Kubernetes and serverless architecture (AWS – Lambdas, Azure Functions, and Google Functions, etc.) offers powerful platforms and tremendous boosts in agility, scalability and computing performance. Serverless architectures are often referenced as Functions as a Service (FaaS). Kubernetes offers advantages that serverless alternatives do not have — and vice versa. The key to the successful deployment of either alternative is to know when and how to decide the best fit.
As with any deployment model, there are trade-offs between cost, performance, and manageability that need to be taken into consideration. Application deployment has been on a steady trajectory towards smaller, more manageable, more cost-effective and developer friendly architectures. You might conclude that serverless is the logical conclusion of the abstraction. Not all applications can be delivered in FaaS, either for reasons of persistence or scalability.
Advantages
Kubernetes
Deployments at enormous scales and available with major cloud providers.
Containerized applications are still traditional applications just divided into many smaller parts or services.
Some applications will always require the ability to persist data and state while an application is running, and this is not something that Serverless architectures are particularly designed for.
Serverless
All major cloud providers offer this development/deployment structure.
Event-driven “code snippets” or transactions invoke a server instance that can spawn instances in milliseconds.
Less complexity and configuration headaches than Kubernetes but do require an event-driven architecture.
Scaling is faster than Kubernetes, except possibly when the first serverless instance is invoked. The more a serverless application is accessed, the larger it scales.
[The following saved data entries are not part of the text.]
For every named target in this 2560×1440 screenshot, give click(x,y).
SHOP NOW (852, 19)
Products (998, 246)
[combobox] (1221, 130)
Lends itself to Agile development when Developers can push code in smaller pieces more rapidly into production without configuration and management overhead, leading to increased productivity.
Disadvantages
Kubernetes
Scaling is not instantaneous; must wait for a container to come online.
According to the CNCF, storage, security and networking issues remain top concerns for those deploying their architectures via Kubernetes.
You can scale them down to single instances, but they will still be there and still be costing money.
Serverless
May suffer from increased latency in cases where either a runtime — like Java — or the underlying container, is brought up to service an infrequently used request. This additional latency may or may not be acceptable.
Security pain points exist between hand-offs from serverless to next process.
Costs come into play when the FaaS is invoked and there is usually a tiered pricing structure. If there are no requests for any of its functions, costs can drop to zero
Management and performance tools may need some major retooling.